Give back exactly the lines of the data below, starting with the line that has "RO (712, 2538)" and going on through the line that has "[Přejít na Instagram] (660, 2421)".

▶ [Collected data]:
▬▬▬▬▬▬

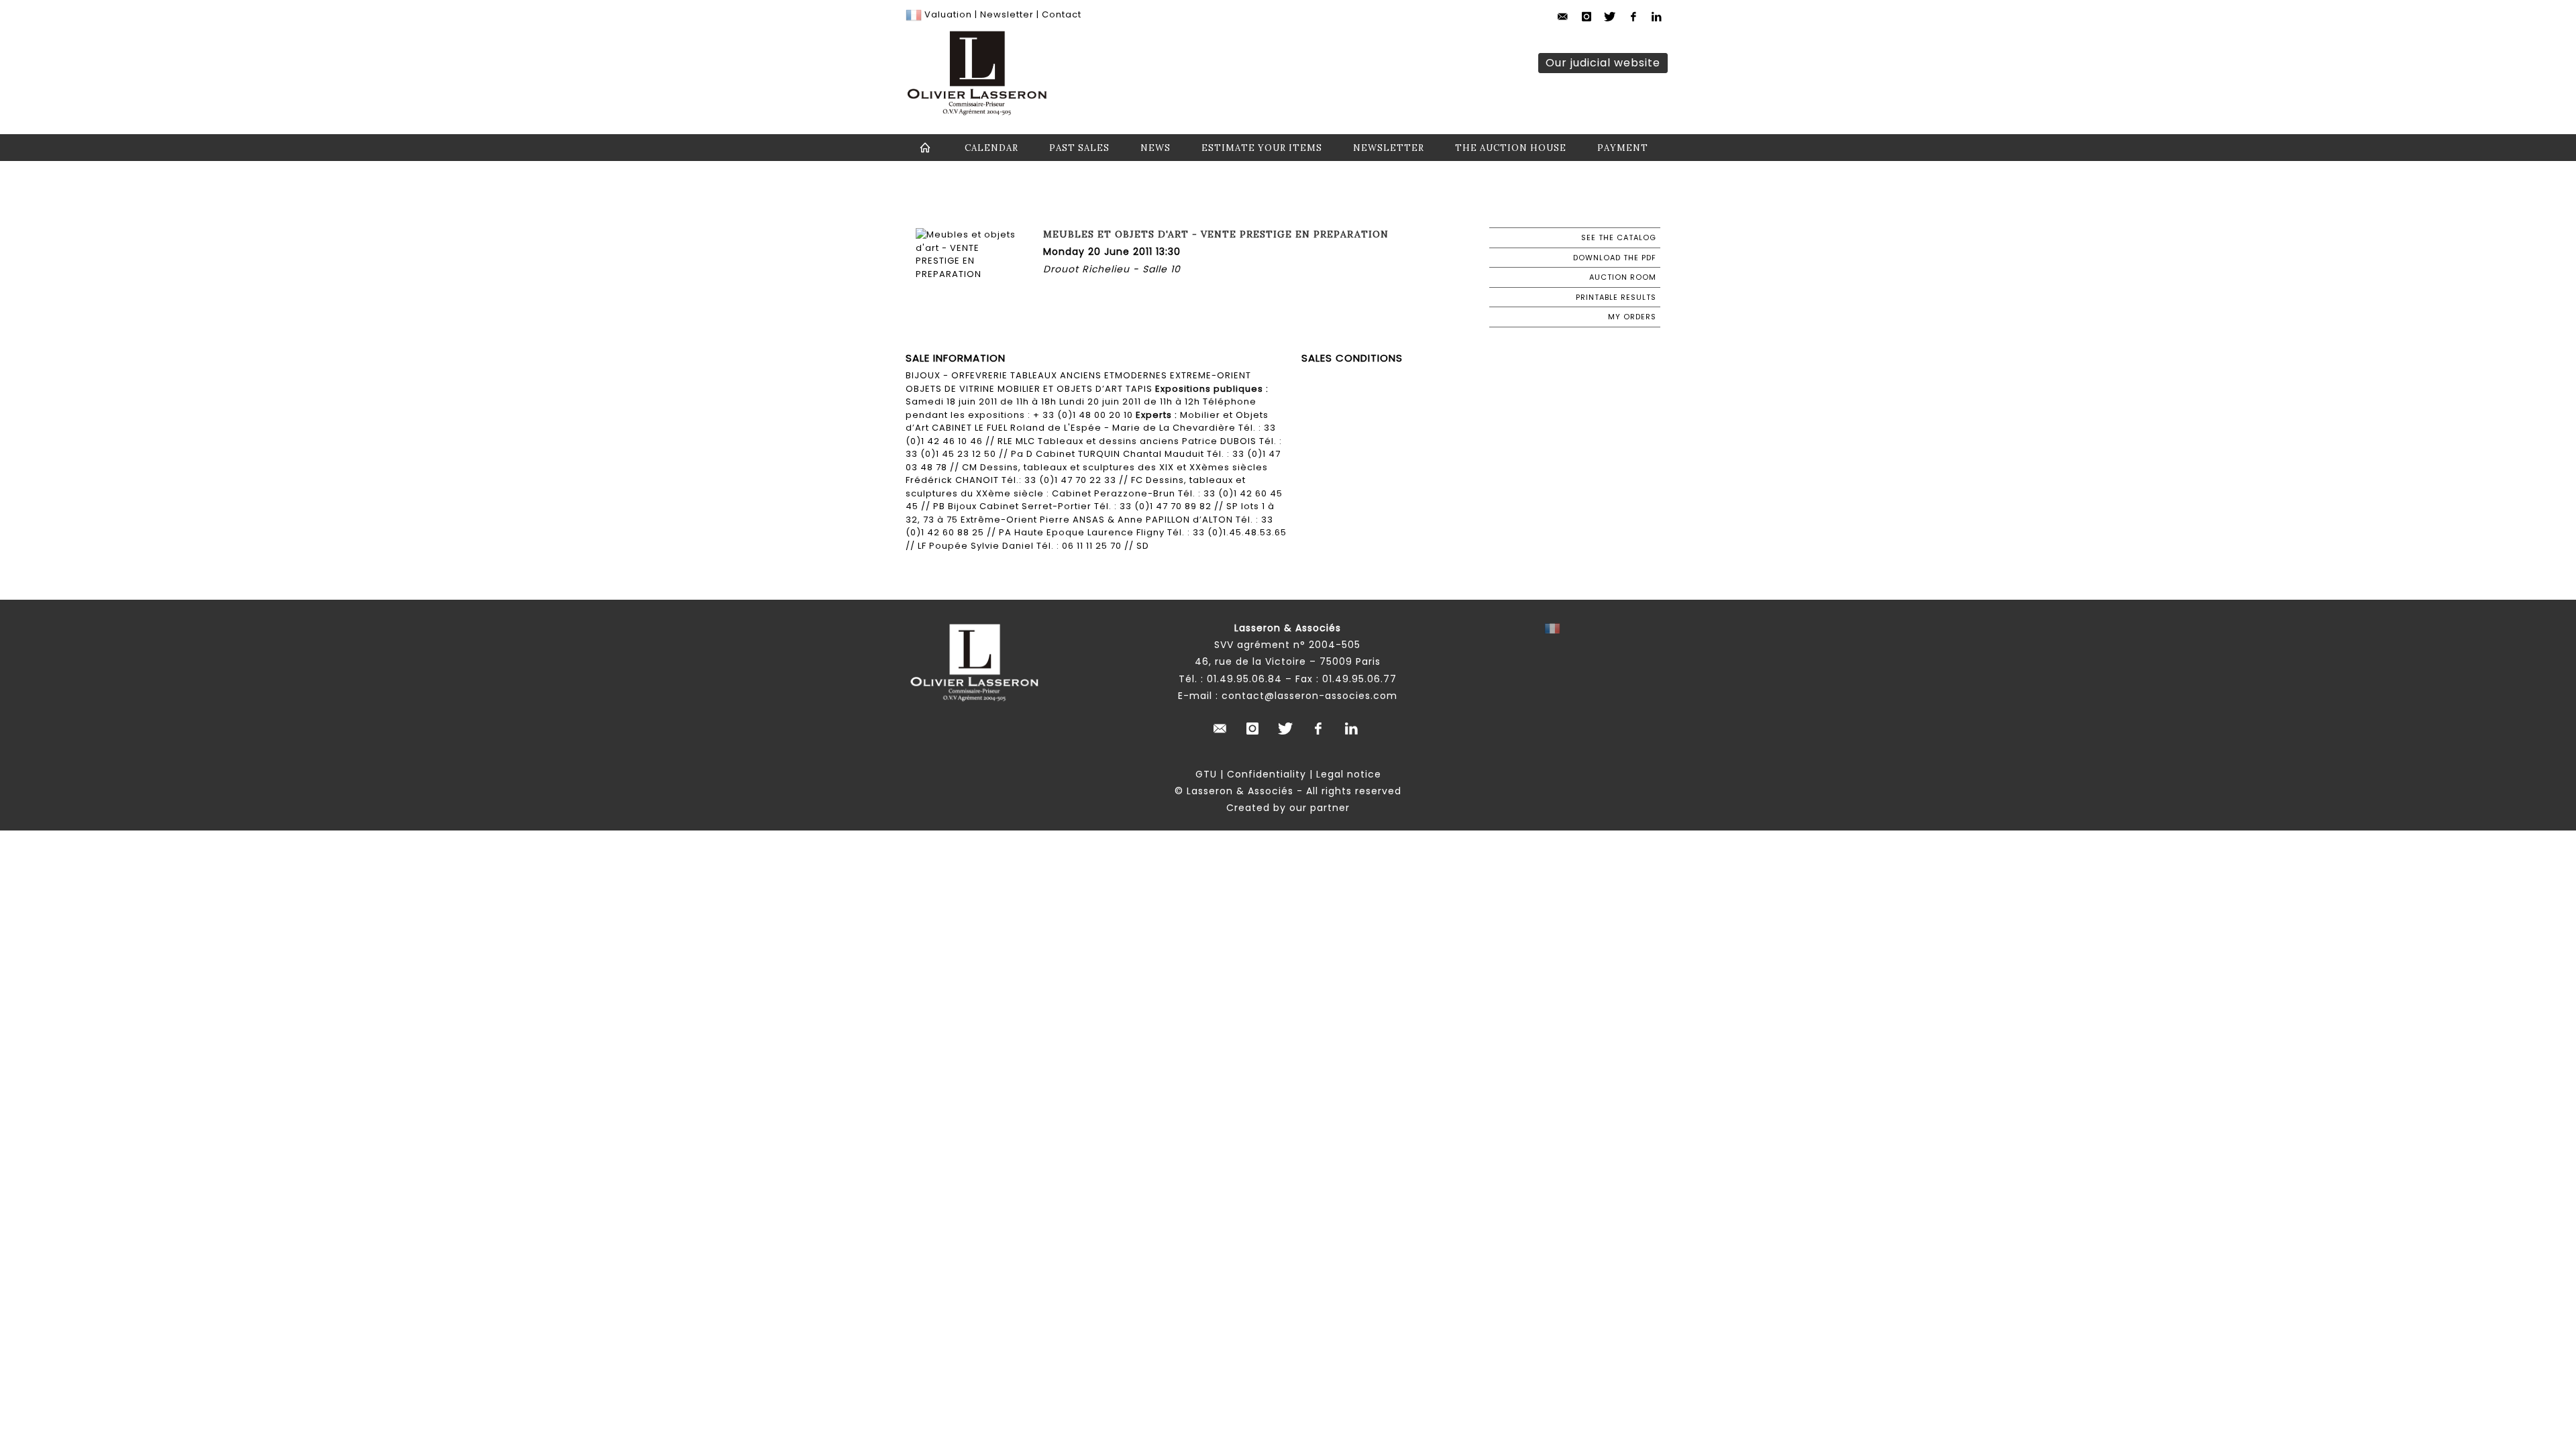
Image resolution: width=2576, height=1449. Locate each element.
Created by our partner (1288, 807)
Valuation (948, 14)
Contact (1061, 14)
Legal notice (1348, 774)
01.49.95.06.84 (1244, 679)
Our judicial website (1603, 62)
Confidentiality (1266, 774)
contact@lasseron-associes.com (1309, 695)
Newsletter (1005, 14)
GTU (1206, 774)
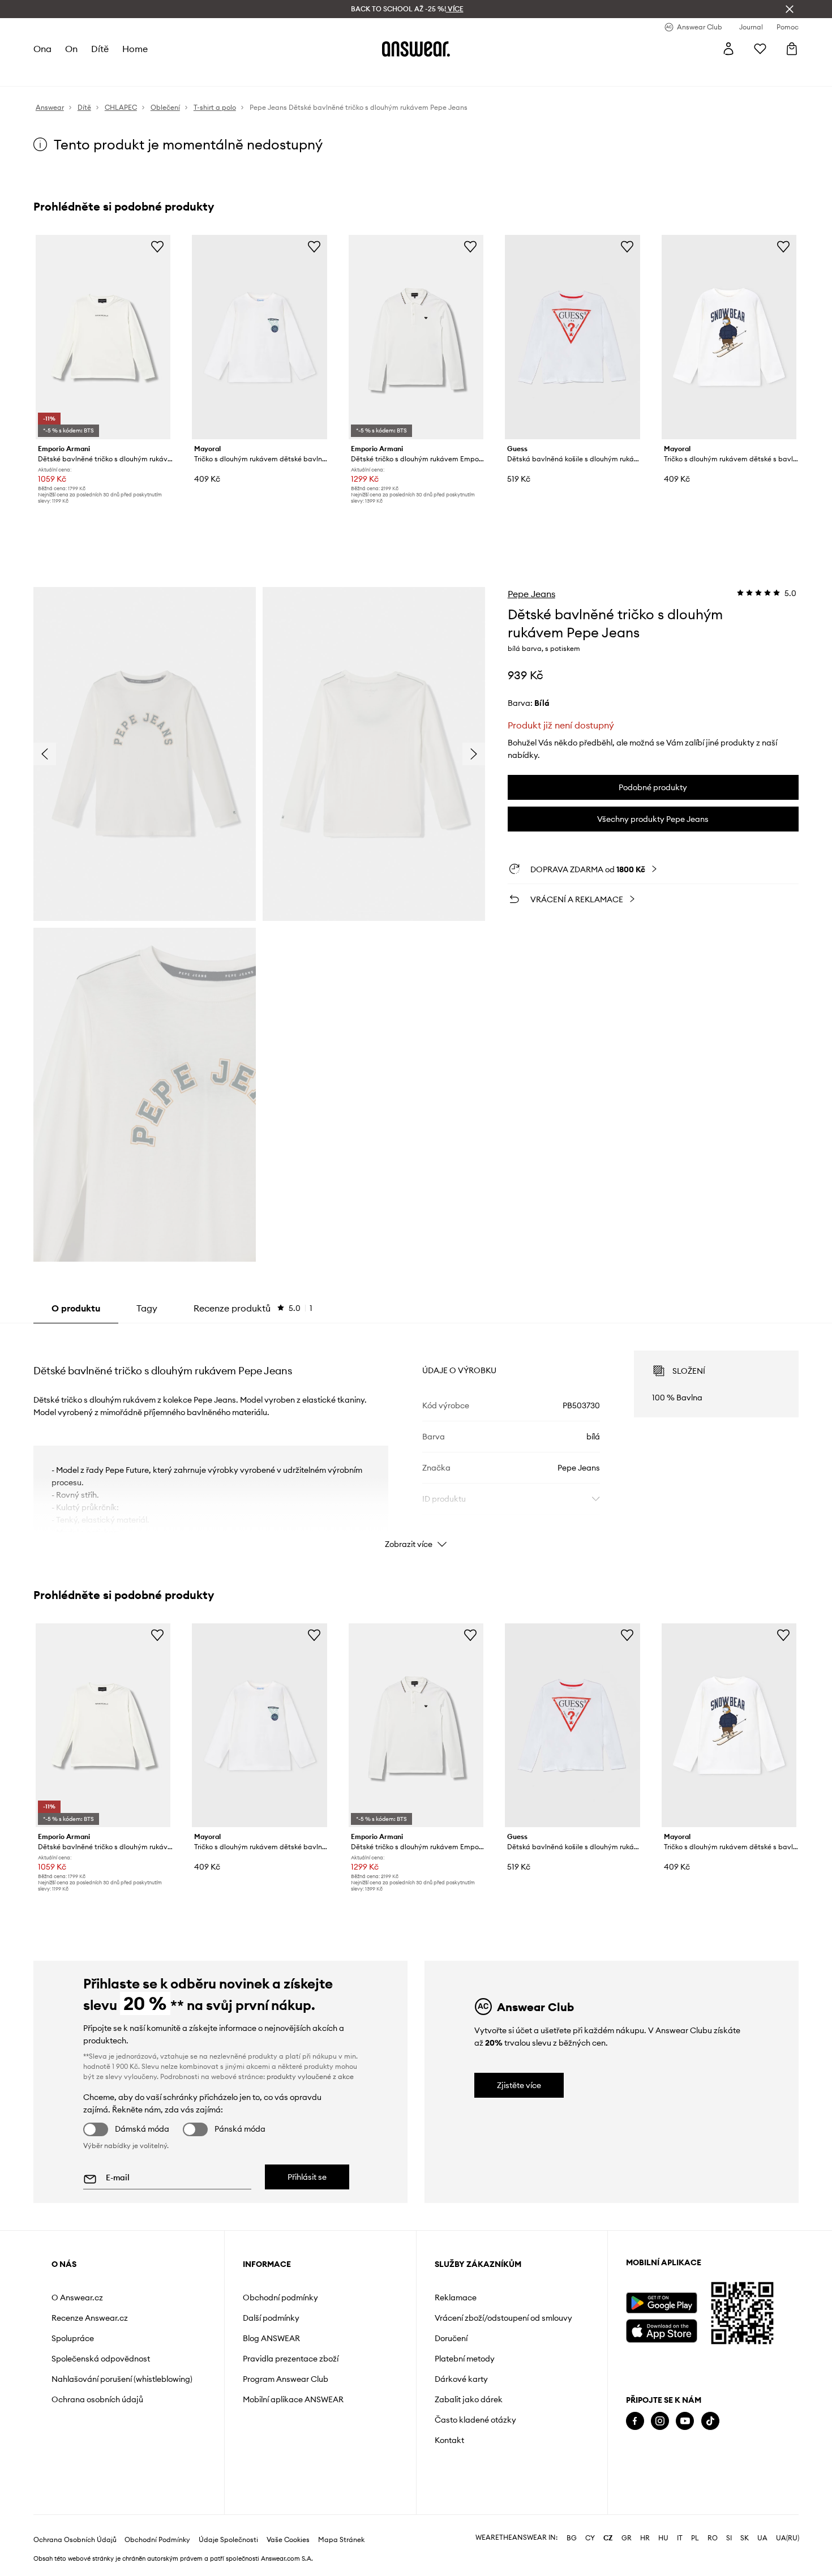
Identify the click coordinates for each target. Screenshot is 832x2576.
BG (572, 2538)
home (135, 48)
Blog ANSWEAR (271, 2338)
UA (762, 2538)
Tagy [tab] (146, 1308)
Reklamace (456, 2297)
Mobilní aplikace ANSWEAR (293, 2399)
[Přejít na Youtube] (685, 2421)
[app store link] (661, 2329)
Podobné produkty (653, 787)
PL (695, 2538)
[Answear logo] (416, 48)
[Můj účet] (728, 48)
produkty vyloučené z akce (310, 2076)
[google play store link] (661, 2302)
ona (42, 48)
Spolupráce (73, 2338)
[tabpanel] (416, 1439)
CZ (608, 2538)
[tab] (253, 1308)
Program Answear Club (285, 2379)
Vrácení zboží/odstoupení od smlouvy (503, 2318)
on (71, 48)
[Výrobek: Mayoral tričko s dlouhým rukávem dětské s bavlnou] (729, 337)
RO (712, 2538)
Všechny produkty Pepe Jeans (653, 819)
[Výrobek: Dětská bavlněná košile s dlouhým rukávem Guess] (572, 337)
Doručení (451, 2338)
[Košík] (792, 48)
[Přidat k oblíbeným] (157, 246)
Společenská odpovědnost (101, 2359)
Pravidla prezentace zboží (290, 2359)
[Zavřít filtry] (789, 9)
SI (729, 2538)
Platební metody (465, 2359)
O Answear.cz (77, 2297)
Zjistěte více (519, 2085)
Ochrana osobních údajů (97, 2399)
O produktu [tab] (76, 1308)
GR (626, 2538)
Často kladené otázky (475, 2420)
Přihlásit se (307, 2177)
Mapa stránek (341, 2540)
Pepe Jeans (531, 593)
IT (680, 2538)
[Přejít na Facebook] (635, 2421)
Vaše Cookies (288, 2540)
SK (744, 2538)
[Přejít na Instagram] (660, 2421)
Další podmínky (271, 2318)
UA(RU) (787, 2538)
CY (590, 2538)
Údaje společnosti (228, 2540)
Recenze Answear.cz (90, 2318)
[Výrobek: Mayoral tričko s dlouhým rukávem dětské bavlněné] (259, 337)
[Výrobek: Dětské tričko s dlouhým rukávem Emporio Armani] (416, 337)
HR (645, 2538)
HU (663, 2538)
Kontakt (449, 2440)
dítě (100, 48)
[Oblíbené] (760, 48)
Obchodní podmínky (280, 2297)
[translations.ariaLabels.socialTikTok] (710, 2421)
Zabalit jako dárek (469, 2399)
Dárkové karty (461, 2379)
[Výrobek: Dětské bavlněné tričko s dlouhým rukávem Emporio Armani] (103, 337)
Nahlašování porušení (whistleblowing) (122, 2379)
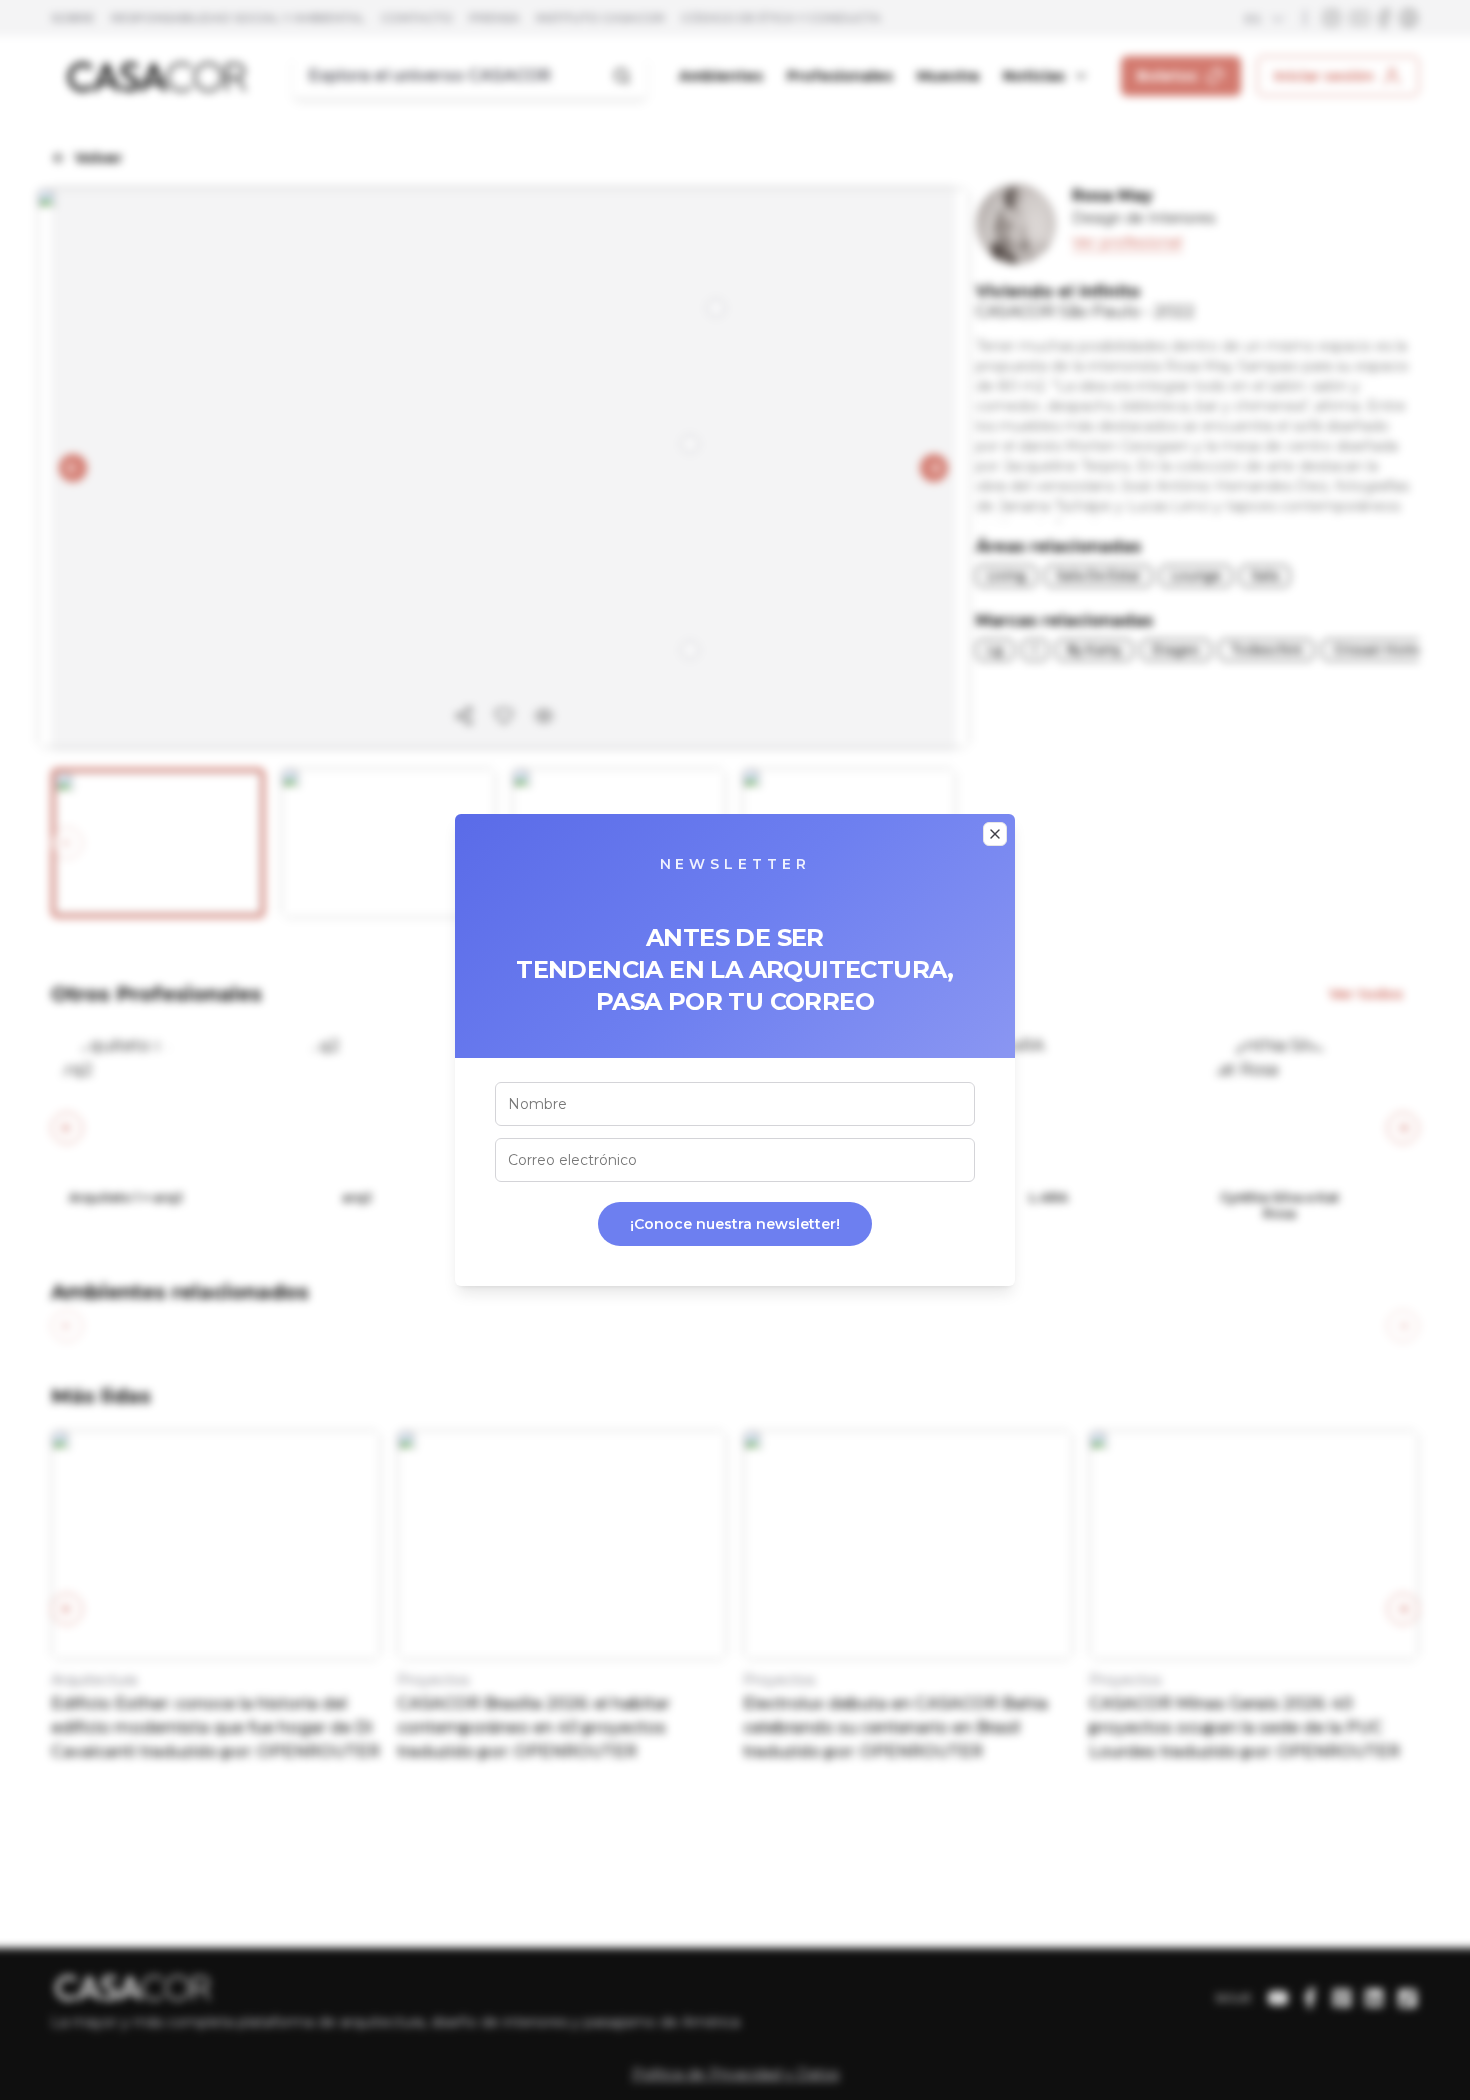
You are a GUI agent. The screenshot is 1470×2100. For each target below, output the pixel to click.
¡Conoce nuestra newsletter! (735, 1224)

▬▬▬▬▬▬

▶ [SOLUTION]:
RO (712, 2538)
Všechny produkty Pepe Jeans (653, 819)
[Výrobek: Dětská bavlněná košile s dlouhým rukávem Guess] (572, 337)
Doručení (451, 2338)
[Košík] (792, 48)
[Přidat k oblíbeným] (157, 246)
Společenská odpovědnost (101, 2359)
Pravidla prezentace zboží (290, 2359)
[Zavřít filtry] (789, 9)
SI (729, 2538)
Platební metody (465, 2359)
O Answear.cz (77, 2297)
Zjistěte více (519, 2085)
Ochrana osobních údajů (97, 2399)
O produktu [tab] (76, 1308)
GR (626, 2538)
Často kladené otázky (475, 2420)
Přihlásit se (307, 2177)
Mapa stránek (341, 2540)
Pepe Jeans (531, 593)
IT (680, 2538)
[Přejít na Facebook] (635, 2421)
Vaše Cookies (288, 2540)
SK (744, 2538)
[Přejít na Instagram] (660, 2421)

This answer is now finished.